Please CLICK above to share.
Parents and Teachers,
It’s INCREDIBLY difficult to help a student who resists everything.
They resist parental help, doing homework, focusing, organizing their stuff, using planners, being forthcoming, asking for help from teachers, etc..
In this vlog, I discuss a key concept/philosophy that guides how I am able to support these students effectively. I teach you how to work in the right “grey areas.” I hope you can adapt it to your situation.
Love my work and want to give? Click here!
To support me, please CLICK at the bottom to share. Click here to visit my official YouTube Channel & subscribe if you want! Thank you — Seth
Video transcript
Hey, what’s up, parents and teachers? This is Seth with SethPerler.com, and today I’m going to make a relatively short video compared to what I usually do.
I want to talk about the concept of how far to push a student.
I’m an executive function coach based out of Boulder, Colorado, and I help struggling students figure out how to navigate this thing called school and education. What I want to discuss today is how I help students move forward and how I encourage growth. This is especially relevant for parents because finding the right balance can be incredibly challenging.
I’m going to explain how I approach this philosophically, and hopefully you can apply this concept in your own family or classroom.
One of the ways I describe my job as an executive function coach is with the saying: “You can lead a horse to water, but you can’t make it drink.” My job is to help make the horse drink.

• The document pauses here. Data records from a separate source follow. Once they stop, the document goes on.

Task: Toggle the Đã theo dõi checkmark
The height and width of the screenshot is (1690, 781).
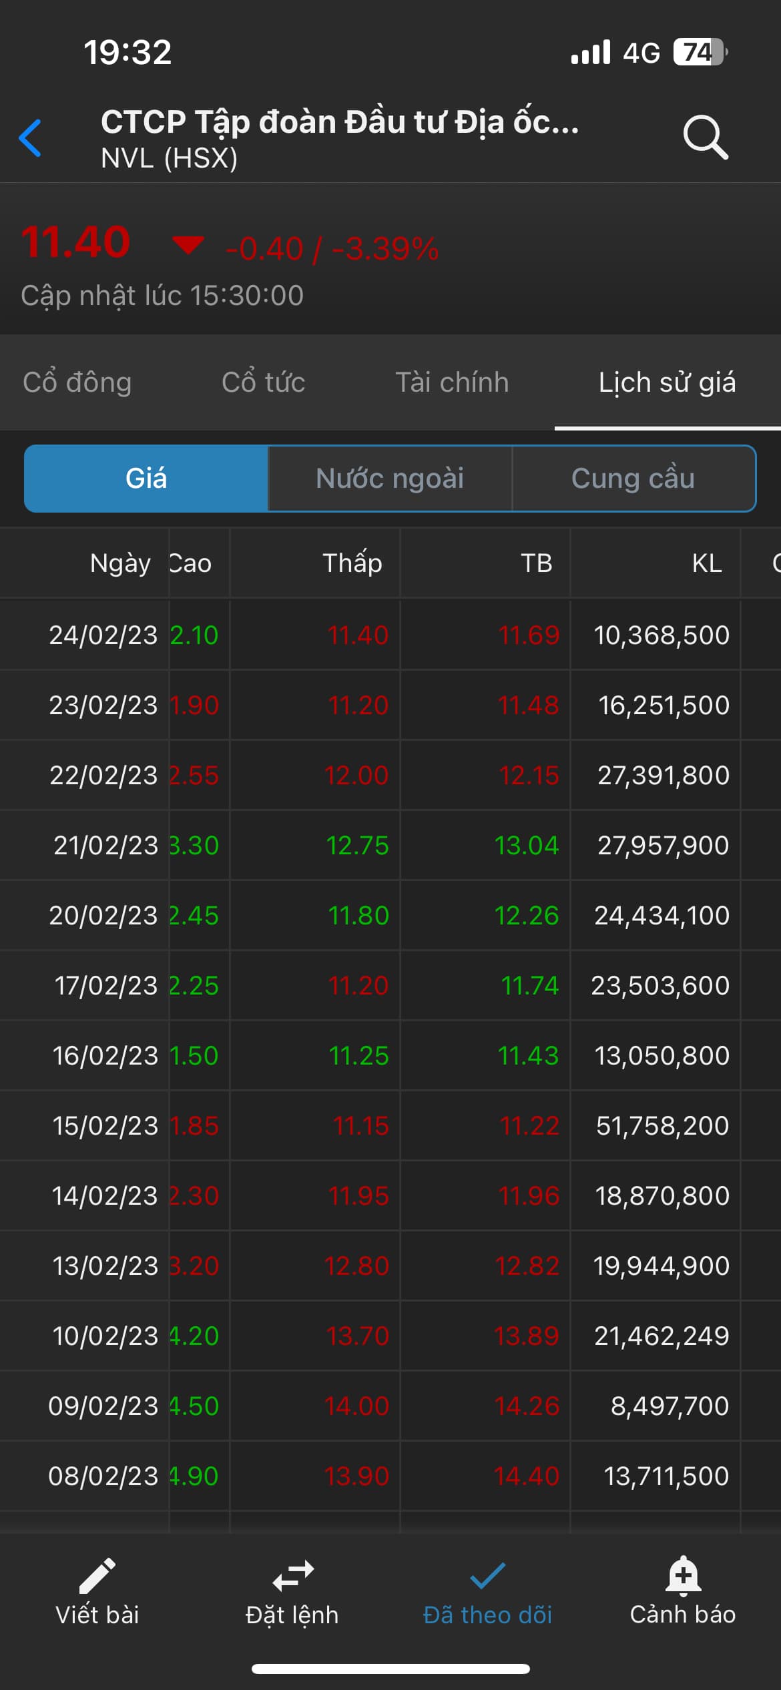Action: pos(488,1576)
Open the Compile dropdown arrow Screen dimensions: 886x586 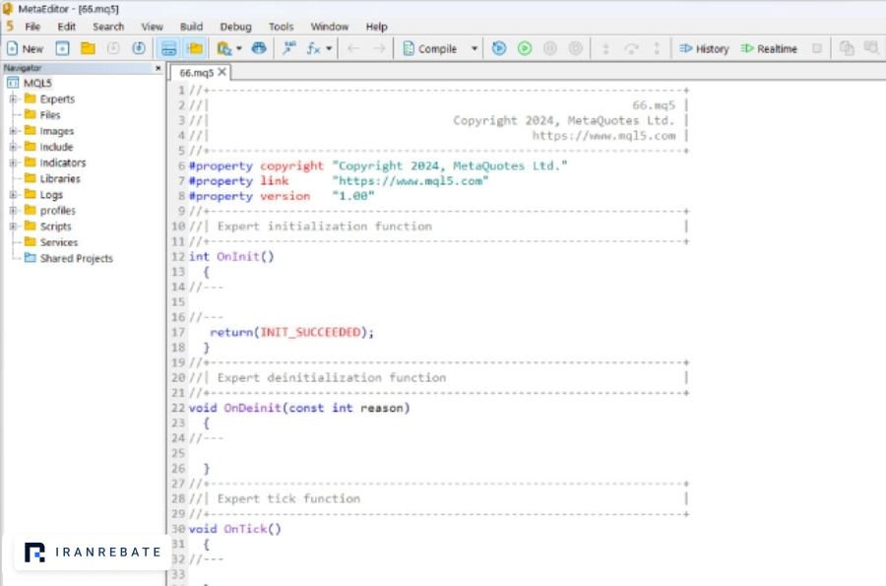click(x=475, y=48)
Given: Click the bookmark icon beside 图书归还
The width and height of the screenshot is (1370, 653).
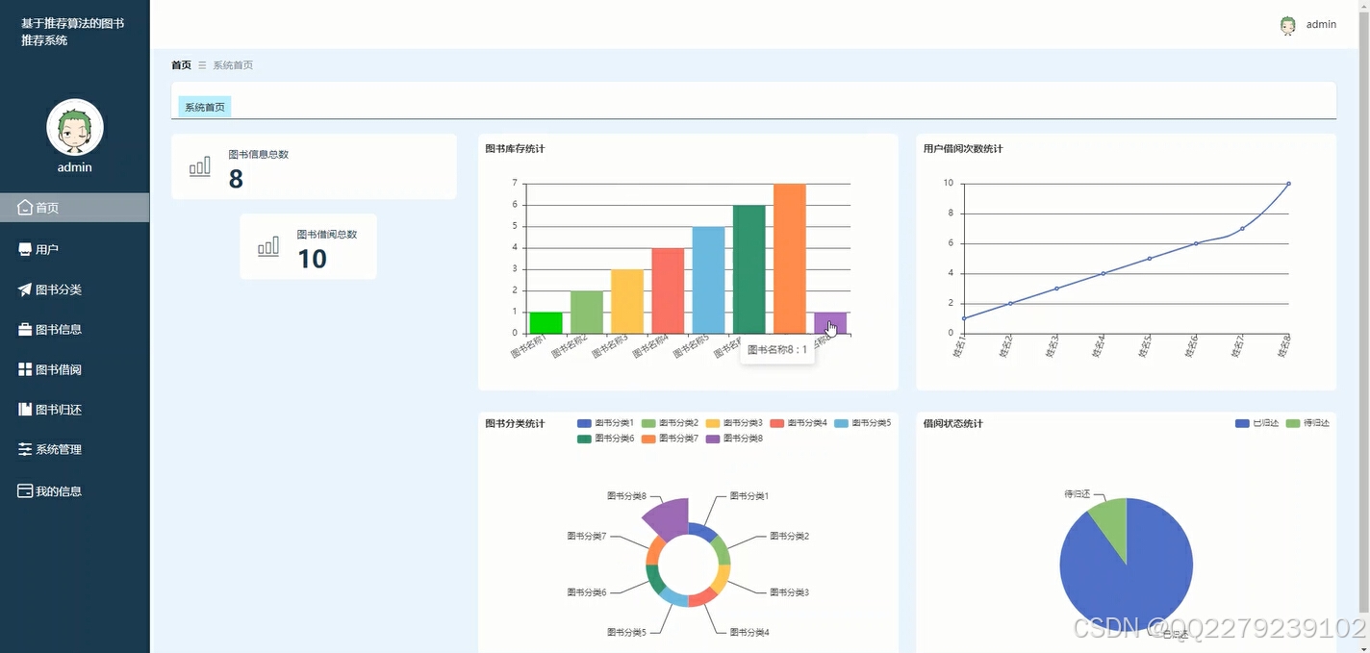Looking at the screenshot, I should [25, 409].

The number one problem I deal with among all my students is resistance. My students resist doing homework, self-starting, following through, asking teachers for help, checking online grades, studying, reading, advocating for themselves, communicating honestly with their parents, and accepting support from others.
Resistance is the biggest challenge they face.
If students do not learn how to work through that resistance—if they don’t develop the internal dialogue and mindset needed to move forward despite discomfort—they are literally limiting their opportunities, possibilities, and choices in life. They are affecting the type of future they can create for themselves.
So they need to learn a different relationship with resistance.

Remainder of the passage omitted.